Nothing like a high-maintenance customer. This is "Chowhound" dude, not Foodieville...
re: Ted Bell
Be nice. They just wished they had been able to sit on the porch. It's not like they're from LA...ahem.
I liked the excess detail you provided for us. It does make it easier to make recommendations. Not that I have many. But it is better than someone saying "Tell me someplace good to eat on a Saturday."
My one suggestion is Moonshine's brunch. I know you don't like the brunch suggestion, but this one is better than most. There was plenty of food and about half of it was pretty darn good. I suggest small portions to begin with. It's sort of upscale southern cuisine. There was a pretty good mix of people, not at all the snooty experience I expected.
Did you try the milk punch at Green Pastures? I kinda like that.
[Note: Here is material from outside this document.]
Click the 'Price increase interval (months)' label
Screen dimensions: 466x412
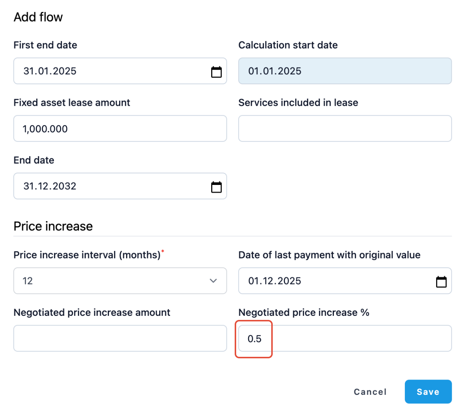[87, 255]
Thanks for the suggestion about the brunch at Moonshine! Sounds good. I'll put it on the list.
And wow, sorry about sounding like a high-maintenance customer. I was hoping that in writing things like "We do like 'regular' food like burritos and barbecue, etc., but can get that in other locales like Lockhart and San Marcos," "the quality of service at a restaurant virtually never features in our enjoyment of a mealwe like to concentrate on the cuisine," and making it known that it was my fault for not calling Green Pastures ahead to sit out on the deck rather than their fault for not making special allowances, and praising them for not putting us out on the scorching balcony just so we could be outside, I might be able to avoid the high maintenance label.
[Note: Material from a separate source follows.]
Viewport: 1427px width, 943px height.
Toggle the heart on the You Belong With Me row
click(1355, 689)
But all that other stuff makes sure does sound pretty high maintenance. Sorry folks! We really do like all kinds of good food, from the "bottom" to the "top," and are open to all suggestions.
re: Jim Thompson
No apologies necessary. Fellow hounds like myself love to hear all the good and bad points of someone else's dining experience. That's what this board is for. Caring about a restaurant's ambience doesn't make one a foodie. Being fooled by it--or by hype--does.
I'd highly recommend Enoteca Vespaio, on South Congress. Though Vespaio itself isn't open for lunch, its more-casual sister restaurant is. I can't speak for the breakfast or brunch items, but their lunch menu has some great regular dishes. You might like the pizza (I love the prosciutto with arugula, and I also enjoy the lardo one); the pastas; the supplì appetizer; and the Italian charcuterie from the front case. Some of the waitstaff doesn't know a lot about wine, but you sound like someone who can show them a thing or two.
Thanks for your review of Vin Bistro. You've made me want to check it out soon.